9. claude-opus-4-5-20251101 (thinking) — Rank #9
This entry — a dated checkpoint of Claude Opus 4.5 with thinking enabled — scores 1485 (±12) with 2,672 votes at $5 / $25 per million tokens. The high vote count makes this a statistically solid result, and it’s notable that an older model checkpoint remains competitive with newer releases. Anthropic’s Claude Opus 4.5 made headlines for outperforming all human candidates on a performance engineering hiring exam — a signal of the model’s professional-grade reasoning. For teams locked into specific API versions for compliance or reproducibility reasons, this is one of the best AI models for legal workflows with a frozen, auditable release.

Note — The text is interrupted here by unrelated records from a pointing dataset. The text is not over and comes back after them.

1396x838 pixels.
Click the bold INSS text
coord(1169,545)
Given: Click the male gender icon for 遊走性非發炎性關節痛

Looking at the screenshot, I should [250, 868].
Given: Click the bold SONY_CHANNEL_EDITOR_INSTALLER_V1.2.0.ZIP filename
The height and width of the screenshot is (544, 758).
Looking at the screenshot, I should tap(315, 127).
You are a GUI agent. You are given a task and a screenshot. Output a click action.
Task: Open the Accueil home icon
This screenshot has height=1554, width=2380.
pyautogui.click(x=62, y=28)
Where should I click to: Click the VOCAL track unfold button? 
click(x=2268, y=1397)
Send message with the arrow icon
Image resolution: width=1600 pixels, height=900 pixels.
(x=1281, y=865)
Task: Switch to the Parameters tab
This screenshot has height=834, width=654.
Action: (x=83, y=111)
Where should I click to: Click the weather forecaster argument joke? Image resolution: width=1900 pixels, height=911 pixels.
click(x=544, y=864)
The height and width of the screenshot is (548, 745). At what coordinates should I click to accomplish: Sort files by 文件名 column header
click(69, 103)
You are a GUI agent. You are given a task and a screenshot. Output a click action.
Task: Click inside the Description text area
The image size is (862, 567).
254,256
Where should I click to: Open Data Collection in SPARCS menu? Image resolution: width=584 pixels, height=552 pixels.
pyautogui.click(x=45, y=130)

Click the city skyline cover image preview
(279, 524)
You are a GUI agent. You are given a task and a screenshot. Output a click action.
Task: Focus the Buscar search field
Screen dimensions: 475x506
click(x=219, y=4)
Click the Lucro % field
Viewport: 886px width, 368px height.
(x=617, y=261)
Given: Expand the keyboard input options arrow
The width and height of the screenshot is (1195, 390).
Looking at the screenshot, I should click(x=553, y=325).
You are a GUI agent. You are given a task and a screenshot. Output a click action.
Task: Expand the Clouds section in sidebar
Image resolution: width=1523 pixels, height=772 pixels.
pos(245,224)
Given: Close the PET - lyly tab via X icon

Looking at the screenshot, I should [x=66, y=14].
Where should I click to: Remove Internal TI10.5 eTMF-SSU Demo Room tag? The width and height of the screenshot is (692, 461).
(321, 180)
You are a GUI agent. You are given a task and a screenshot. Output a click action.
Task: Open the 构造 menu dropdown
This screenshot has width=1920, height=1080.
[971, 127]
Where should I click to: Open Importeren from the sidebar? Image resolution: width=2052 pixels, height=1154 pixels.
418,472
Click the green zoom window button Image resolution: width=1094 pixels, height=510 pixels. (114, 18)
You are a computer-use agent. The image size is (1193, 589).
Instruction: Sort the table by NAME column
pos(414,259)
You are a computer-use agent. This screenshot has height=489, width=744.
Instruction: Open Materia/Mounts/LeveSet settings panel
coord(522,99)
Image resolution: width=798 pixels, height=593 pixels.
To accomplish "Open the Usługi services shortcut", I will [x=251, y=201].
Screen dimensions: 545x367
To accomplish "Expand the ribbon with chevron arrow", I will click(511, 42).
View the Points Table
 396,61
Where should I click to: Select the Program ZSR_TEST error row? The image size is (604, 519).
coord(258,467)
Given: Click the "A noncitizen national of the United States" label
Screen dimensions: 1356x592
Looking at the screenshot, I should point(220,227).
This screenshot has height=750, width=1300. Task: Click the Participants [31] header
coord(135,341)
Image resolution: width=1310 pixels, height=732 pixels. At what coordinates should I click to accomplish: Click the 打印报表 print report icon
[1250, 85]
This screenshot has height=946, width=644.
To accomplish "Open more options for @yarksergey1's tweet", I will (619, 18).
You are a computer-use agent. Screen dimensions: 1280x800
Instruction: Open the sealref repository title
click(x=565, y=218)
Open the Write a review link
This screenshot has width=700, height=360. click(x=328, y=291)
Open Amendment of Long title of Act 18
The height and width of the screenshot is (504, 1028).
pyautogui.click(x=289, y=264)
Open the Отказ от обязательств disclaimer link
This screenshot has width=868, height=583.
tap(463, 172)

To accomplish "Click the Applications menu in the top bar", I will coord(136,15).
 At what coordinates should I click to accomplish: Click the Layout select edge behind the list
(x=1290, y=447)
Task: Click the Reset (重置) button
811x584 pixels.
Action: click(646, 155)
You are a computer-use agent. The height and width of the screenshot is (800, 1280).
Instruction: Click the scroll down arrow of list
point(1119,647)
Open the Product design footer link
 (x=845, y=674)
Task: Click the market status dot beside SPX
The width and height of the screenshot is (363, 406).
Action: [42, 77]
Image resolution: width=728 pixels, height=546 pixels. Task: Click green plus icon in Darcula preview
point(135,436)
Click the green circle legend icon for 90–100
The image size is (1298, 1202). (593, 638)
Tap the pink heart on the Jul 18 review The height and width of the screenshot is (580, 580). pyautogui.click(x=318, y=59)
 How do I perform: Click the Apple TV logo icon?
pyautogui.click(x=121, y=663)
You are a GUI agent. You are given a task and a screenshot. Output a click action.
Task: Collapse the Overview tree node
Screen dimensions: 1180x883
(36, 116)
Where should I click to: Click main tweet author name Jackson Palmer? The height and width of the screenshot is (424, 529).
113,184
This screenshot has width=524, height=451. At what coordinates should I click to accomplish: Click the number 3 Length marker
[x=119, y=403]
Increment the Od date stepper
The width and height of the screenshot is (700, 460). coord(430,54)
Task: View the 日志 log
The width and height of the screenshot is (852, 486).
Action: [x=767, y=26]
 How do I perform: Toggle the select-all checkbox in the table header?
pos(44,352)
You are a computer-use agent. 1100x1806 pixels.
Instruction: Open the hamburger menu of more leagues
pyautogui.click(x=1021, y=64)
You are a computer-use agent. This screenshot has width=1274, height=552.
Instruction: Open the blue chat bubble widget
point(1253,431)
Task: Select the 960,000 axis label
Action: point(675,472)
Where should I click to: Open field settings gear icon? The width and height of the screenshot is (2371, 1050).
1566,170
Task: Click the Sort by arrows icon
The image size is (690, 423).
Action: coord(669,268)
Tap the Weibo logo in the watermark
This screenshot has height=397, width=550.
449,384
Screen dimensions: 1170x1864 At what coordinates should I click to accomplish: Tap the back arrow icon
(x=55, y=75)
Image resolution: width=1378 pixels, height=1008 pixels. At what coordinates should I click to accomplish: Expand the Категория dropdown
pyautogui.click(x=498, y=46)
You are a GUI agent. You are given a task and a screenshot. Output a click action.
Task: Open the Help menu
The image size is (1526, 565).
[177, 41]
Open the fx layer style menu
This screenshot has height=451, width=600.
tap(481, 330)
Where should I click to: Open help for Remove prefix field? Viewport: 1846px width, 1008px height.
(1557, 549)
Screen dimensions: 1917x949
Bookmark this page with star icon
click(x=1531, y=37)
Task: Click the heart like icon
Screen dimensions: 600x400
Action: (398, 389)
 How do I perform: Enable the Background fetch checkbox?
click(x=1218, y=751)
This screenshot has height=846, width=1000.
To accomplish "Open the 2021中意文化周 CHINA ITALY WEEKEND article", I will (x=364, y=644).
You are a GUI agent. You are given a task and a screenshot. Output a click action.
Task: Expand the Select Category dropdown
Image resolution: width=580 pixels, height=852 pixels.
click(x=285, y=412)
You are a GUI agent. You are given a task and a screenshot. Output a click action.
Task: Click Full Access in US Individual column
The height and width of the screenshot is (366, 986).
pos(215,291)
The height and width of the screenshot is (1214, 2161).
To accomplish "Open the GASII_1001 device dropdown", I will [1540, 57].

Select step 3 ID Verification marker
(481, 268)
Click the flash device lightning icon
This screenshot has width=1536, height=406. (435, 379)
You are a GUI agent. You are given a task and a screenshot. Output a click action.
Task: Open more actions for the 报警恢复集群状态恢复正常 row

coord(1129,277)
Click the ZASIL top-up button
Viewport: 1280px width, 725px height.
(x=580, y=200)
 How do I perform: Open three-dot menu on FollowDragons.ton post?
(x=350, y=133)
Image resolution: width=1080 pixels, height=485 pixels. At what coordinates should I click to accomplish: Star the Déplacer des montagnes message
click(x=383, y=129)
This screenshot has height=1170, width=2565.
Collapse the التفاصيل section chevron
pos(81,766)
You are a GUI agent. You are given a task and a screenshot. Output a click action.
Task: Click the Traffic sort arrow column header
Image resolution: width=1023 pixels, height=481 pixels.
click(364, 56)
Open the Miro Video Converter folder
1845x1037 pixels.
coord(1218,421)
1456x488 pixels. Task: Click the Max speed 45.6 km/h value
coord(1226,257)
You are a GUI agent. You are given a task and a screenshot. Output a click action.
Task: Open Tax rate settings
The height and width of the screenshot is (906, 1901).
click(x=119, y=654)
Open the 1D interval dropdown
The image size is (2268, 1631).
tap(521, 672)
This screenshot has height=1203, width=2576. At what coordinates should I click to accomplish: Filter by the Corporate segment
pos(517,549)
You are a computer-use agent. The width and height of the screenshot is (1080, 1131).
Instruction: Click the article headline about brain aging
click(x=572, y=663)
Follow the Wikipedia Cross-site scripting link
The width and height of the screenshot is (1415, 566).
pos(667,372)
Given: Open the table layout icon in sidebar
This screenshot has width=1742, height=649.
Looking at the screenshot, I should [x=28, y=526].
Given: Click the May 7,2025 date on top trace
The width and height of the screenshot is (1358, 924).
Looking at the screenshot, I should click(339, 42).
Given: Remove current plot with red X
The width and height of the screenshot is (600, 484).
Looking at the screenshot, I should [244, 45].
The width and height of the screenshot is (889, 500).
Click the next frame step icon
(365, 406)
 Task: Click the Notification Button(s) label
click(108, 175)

10. gpt-5.4-high — Rank #10
OpenAI rounds out the top 10 with gpt-5.4-high, scoring 1485 (±14) with 2,161 votes and priced at $2.50 input / $15 output per million tokens. GPT-5.4 launched in March 2026, and the “high” suffix indicates an extended reasoning variant. With a rank spread of 2–51, there’s meaningful variability in where this model lands across different query types, which is worth factoring in for specialised legal use cases. It remains among the best AI models for legal teams already embedded in the OpenAI ecosystem via Microsoft Copilot or Azure OpenAI Service.
Key Takeaways
The legal and government leaderboard paints a clear picture: Anthropic’s Claude family dominates the top positions by raw score, but Google’s Gemini models offer a compelling cost-performance trade-off — especially Gemini 3 Flash. Meta’s Muse Spark is a credible entrant that will be worth revisiting once a public API is available. For any organisation evaluating the best AI models for legal and government use in 2026, the top 10 are far closer together than the rankings might suggest — 28 points separate #1 from #10. Context window, pricing structure, deployment flexibility, and data residency requirements will often matter more than marginal score differences when making a final call.